• Task directions
Would you transcribe all of the data exactly, down to the last character?
[[ Dataset extract, beginning ]]
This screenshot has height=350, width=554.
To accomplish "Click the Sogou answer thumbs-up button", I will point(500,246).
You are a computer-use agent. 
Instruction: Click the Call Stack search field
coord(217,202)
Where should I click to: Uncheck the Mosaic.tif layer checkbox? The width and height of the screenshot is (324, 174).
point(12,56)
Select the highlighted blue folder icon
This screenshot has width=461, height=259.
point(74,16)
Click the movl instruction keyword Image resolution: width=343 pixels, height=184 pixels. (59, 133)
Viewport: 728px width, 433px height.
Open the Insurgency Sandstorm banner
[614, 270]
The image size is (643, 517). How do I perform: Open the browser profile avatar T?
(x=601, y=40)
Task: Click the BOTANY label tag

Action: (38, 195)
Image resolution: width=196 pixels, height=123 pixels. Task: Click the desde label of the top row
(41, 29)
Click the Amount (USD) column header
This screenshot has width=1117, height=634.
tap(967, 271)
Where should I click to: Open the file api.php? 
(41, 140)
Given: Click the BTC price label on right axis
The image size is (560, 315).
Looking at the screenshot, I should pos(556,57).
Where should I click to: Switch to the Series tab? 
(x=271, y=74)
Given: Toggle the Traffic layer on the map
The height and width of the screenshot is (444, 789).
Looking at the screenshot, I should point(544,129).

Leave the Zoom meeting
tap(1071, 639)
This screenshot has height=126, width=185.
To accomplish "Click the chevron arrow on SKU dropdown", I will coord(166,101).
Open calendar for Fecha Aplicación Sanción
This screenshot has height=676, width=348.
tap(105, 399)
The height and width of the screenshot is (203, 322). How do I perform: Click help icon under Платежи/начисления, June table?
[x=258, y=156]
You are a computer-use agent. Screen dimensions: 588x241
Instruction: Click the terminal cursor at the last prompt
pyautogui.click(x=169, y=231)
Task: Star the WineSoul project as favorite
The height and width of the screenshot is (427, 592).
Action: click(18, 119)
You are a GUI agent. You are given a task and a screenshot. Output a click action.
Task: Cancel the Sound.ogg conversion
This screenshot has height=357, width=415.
[[ Dataset extract, end ]]
• Solution
This screenshot has height=350, width=554.
To accomplish "Click the Sogou answer thumbs-up button", I will point(500,246).
You are a computer-use agent. 
Instruction: Click the Call Stack search field
coord(217,202)
Where should I click to: Uncheck the Mosaic.tif layer checkbox? The width and height of the screenshot is (324, 174).
point(12,56)
Select the highlighted blue folder icon
This screenshot has width=461, height=259.
point(74,16)
Click the movl instruction keyword Image resolution: width=343 pixels, height=184 pixels. (59, 133)
Viewport: 728px width, 433px height.
Open the Insurgency Sandstorm banner
[614, 270]
The image size is (643, 517). How do I perform: Open the browser profile avatar T?
(x=601, y=40)
Task: Click the BOTANY label tag

Action: (38, 195)
Image resolution: width=196 pixels, height=123 pixels. Task: Click the desde label of the top row
(41, 29)
Click the Amount (USD) column header
This screenshot has width=1117, height=634.
tap(967, 271)
Where should I click to: Open the file api.php? 
(41, 140)
Given: Click the BTC price label on right axis
The image size is (560, 315).
Looking at the screenshot, I should pos(556,57).
Where should I click to: Switch to the Series tab? 
(x=271, y=74)
Given: Toggle the Traffic layer on the map
The height and width of the screenshot is (444, 789).
Looking at the screenshot, I should point(544,129).

Leave the Zoom meeting
tap(1071, 639)
This screenshot has height=126, width=185.
To accomplish "Click the chevron arrow on SKU dropdown", I will coord(166,101).
Open calendar for Fecha Aplicación Sanción
This screenshot has height=676, width=348.
tap(105, 399)
The height and width of the screenshot is (203, 322). How do I perform: Click help icon under Платежи/начисления, June table?
[x=258, y=156]
You are a computer-use agent. Screen dimensions: 588x241
Instruction: Click the terminal cursor at the last prompt
pyautogui.click(x=169, y=231)
Task: Star the WineSoul project as favorite
The height and width of the screenshot is (427, 592).
Action: click(18, 119)
You are a GUI agent. You are given a task and a screenshot. Output a click action.
Task: Cancel the Sound.ogg conversion
This screenshot has height=357, width=415.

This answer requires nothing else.